======== Data for processing ========
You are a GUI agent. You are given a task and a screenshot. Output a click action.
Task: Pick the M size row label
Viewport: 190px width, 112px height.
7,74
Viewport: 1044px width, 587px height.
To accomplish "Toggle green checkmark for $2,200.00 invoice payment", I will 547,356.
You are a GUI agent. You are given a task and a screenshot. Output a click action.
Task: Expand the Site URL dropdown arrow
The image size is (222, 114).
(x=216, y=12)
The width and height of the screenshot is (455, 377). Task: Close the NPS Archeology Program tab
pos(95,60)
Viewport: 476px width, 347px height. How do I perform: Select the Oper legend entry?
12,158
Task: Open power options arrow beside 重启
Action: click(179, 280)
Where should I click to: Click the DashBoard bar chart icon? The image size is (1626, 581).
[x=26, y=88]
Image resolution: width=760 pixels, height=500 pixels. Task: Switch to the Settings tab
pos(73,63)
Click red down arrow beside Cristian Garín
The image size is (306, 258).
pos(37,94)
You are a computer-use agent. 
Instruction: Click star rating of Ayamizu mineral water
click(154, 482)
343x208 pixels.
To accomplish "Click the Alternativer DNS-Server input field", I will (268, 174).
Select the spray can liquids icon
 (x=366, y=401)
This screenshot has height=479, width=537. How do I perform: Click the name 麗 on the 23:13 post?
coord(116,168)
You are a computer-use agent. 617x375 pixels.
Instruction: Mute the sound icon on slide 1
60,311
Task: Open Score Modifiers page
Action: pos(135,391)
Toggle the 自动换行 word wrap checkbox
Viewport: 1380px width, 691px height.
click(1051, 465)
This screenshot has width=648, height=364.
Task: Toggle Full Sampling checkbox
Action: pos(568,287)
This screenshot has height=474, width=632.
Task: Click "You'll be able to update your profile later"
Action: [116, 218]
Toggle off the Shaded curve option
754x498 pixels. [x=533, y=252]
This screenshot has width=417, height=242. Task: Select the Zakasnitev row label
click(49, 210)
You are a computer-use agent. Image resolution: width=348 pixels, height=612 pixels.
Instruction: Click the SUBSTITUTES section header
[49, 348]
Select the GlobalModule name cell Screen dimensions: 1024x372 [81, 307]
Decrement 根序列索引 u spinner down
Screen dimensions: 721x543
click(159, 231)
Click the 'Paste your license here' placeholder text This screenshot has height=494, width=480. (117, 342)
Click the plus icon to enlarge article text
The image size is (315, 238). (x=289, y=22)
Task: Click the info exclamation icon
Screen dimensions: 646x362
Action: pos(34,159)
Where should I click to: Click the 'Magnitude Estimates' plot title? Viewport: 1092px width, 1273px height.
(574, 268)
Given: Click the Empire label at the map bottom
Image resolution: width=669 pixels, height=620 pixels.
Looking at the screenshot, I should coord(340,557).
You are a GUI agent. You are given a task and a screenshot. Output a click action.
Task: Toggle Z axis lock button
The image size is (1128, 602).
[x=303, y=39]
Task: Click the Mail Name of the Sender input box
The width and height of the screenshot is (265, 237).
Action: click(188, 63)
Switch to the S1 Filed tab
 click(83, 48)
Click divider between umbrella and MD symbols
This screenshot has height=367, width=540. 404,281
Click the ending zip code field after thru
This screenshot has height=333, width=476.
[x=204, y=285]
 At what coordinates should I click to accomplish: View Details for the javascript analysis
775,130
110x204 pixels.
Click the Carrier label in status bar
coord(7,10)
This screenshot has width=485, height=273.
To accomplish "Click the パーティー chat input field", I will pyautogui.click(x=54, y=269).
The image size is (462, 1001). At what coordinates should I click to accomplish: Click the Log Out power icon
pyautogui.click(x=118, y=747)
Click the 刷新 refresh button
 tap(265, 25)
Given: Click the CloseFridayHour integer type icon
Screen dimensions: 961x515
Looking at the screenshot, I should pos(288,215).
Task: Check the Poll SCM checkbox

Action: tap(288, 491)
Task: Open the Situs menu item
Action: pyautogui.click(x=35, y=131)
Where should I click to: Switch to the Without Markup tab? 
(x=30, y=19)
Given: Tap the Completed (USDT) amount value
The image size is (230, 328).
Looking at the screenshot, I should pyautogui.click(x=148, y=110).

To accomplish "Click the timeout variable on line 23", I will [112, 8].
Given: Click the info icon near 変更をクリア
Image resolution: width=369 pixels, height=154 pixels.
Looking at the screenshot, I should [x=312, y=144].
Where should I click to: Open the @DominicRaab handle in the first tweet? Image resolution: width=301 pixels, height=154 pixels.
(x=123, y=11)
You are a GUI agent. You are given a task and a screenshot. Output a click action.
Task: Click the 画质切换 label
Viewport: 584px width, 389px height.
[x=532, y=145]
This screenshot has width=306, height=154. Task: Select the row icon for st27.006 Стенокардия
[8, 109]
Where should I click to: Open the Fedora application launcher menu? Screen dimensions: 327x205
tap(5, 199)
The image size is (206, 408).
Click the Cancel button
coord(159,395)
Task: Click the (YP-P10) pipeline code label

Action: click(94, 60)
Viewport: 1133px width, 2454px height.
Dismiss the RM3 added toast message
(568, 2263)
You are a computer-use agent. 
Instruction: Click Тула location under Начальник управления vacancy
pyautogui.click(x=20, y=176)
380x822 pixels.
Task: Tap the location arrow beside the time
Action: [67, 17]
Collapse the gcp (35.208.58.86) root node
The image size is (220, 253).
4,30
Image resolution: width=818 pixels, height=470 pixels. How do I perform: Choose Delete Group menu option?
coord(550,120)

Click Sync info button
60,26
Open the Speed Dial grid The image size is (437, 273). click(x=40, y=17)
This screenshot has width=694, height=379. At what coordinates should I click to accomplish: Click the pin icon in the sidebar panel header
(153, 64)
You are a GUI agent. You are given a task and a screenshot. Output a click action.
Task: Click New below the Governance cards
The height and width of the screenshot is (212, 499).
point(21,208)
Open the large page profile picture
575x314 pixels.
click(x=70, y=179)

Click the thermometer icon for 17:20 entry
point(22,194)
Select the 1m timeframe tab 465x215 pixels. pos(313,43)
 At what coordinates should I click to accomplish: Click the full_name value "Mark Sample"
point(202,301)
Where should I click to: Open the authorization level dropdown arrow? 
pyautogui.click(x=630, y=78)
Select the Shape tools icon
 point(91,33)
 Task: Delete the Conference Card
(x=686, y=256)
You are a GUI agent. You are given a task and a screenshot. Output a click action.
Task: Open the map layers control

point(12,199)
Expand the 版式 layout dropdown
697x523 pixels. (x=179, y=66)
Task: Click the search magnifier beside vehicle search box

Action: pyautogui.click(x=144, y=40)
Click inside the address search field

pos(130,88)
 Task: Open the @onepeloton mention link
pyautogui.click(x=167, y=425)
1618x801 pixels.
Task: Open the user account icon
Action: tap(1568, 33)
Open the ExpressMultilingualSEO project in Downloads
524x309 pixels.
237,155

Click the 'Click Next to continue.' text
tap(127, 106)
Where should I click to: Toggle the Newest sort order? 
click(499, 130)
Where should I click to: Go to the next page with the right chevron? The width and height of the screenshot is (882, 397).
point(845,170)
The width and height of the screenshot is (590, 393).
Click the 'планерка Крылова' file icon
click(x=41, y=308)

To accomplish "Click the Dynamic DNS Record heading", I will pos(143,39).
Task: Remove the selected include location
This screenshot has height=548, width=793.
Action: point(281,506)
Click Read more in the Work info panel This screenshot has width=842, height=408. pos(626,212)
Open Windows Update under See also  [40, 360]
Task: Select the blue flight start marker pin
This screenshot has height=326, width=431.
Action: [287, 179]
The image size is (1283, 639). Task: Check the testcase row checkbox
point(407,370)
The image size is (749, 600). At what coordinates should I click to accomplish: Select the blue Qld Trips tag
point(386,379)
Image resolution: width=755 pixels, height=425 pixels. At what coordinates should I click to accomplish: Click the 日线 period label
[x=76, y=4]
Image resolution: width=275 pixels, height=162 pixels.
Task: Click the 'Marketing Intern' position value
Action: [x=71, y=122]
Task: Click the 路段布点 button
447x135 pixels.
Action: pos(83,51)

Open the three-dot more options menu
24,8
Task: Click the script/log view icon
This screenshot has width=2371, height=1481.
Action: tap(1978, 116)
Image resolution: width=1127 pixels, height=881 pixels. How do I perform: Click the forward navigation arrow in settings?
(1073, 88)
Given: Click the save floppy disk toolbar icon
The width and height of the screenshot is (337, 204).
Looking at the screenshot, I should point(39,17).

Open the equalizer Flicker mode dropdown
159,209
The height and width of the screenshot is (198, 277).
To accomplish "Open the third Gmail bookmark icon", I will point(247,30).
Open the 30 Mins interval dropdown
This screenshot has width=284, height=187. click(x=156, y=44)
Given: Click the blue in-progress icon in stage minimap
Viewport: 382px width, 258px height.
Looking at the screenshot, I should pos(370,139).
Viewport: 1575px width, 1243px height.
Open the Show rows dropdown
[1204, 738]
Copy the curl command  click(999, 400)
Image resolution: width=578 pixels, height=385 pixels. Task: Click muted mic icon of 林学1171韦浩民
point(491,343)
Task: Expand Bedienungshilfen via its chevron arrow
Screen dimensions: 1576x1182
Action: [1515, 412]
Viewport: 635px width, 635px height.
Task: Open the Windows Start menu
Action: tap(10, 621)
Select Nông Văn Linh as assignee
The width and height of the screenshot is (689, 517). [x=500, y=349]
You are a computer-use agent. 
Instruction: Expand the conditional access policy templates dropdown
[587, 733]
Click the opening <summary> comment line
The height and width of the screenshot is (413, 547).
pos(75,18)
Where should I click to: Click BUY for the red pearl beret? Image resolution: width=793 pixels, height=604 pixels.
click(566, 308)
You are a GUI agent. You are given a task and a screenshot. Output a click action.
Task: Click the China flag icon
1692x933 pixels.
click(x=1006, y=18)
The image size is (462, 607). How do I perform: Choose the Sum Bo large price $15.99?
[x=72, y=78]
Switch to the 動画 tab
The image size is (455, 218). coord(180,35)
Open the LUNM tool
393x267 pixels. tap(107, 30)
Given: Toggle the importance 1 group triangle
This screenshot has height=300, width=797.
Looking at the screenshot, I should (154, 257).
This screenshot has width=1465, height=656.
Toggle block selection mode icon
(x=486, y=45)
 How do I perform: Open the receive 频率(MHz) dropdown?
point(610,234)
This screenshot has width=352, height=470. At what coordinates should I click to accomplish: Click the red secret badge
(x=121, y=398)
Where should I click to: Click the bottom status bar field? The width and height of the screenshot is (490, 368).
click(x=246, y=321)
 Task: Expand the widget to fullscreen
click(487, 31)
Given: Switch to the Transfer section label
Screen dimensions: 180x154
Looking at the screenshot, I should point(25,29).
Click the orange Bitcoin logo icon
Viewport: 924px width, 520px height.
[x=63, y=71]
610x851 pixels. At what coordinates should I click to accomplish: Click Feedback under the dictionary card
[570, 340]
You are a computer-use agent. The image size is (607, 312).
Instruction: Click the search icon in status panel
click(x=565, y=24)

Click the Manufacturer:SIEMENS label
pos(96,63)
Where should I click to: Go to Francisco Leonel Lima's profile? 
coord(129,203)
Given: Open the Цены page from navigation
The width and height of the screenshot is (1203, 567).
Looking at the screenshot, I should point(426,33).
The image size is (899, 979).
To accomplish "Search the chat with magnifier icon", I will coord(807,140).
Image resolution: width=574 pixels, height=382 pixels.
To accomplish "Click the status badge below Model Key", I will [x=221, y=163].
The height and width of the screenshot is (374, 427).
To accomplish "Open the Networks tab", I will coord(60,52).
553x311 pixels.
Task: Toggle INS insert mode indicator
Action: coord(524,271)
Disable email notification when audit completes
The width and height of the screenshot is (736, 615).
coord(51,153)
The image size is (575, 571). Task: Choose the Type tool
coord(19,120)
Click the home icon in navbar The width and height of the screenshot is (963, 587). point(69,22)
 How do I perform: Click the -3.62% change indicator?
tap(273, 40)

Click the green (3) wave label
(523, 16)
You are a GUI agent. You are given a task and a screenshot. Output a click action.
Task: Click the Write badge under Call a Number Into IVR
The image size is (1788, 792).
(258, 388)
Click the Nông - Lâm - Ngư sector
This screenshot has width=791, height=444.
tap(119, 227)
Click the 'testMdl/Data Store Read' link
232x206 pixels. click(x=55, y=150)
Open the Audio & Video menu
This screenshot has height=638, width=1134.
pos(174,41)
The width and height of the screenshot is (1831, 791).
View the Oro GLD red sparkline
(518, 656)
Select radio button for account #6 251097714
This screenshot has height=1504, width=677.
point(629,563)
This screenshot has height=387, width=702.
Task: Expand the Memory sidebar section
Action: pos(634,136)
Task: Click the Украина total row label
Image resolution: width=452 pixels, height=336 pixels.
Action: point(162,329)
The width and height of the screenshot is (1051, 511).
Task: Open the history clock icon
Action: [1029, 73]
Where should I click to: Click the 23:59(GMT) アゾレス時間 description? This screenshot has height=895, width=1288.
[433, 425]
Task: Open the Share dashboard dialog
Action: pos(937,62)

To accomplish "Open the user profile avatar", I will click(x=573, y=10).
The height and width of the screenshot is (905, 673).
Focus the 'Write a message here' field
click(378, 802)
========
**Assignment**
Write out the lines of the entries, word for word, from the first through the one containing "Toggle the 自动换行 word wrap checkbox", and stop at that line.

**Response to this exercise**
You are a GUI agent. You are given a task and a screenshot. Output a click action.
Task: Pick the M size row label
Viewport: 190px width, 112px height.
7,74
Viewport: 1044px width, 587px height.
To accomplish "Toggle green checkmark for $2,200.00 invoice payment", I will 547,356.
You are a GUI agent. You are given a task and a screenshot. Output a click action.
Task: Expand the Site URL dropdown arrow
The image size is (222, 114).
(x=216, y=12)
The width and height of the screenshot is (455, 377). Task: Close the NPS Archeology Program tab
pos(95,60)
Viewport: 476px width, 347px height. How do I perform: Select the Oper legend entry?
12,158
Task: Open power options arrow beside 重启
Action: click(179, 280)
Where should I click to: Click the DashBoard bar chart icon? The image size is (1626, 581).
[x=26, y=88]
Image resolution: width=760 pixels, height=500 pixels. Task: Switch to the Settings tab
pos(73,63)
Click red down arrow beside Cristian Garín
The image size is (306, 258).
pos(37,94)
You are a computer-use agent. 
Instruction: Click star rating of Ayamizu mineral water
click(154, 482)
343x208 pixels.
To accomplish "Click the Alternativer DNS-Server input field", I will (268, 174).
Select the spray can liquids icon
 (x=366, y=401)
This screenshot has height=479, width=537. How do I perform: Click the name 麗 on the 23:13 post?
coord(116,168)
You are a computer-use agent. 617x375 pixels.
Instruction: Mute the sound icon on slide 1
60,311
Task: Open Score Modifiers page
Action: pos(135,391)
Toggle the 自动换行 word wrap checkbox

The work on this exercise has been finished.